As far as the West is concerned, globalisation today largely seems to mean cheap manufactured imports from Asia and the outsourcing of service jobs to there. But there have been imports of cars and high-tech electronic goods from Japan for many years, and Korea is now becoming a major force in these markets. The nuclear sector has been far too nationalistic in the past, with its promotion of ‘national champions,’ but these companies will gradually learn to work with the Chinese, Koreans and Indians. The future of Japanese companies is already bound up with their partnerships with Western companies, especially after Fukushima, and international links within the industry will gradually strengthen. How it will eventually end up, the mixture of corporate winners and losers, is hard to say at present, but the most important thing is that the industry as a whole is successful. There is a huge need for clean, secure and economic power generation capacity worldwide and it is essential that nuclear takes up its due share.
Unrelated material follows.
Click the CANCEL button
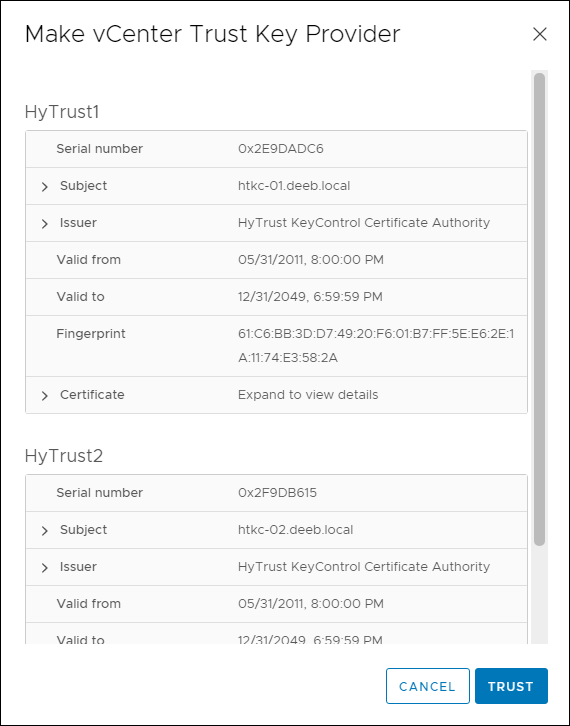 [427, 686]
It should not be held back by protectionism; nobody will gain by having a 100% share of a tiny market. The potential for nuclear worldwide suggests that everyone will do better with a small share of a much larger total.
Steve Kidd is deputy director general of the World Nuclear Association, where he has worked since 1995 (when it was still the Uranium Institute). Any views expressed are not necessarily those of the World Nuclear Association and/or its members.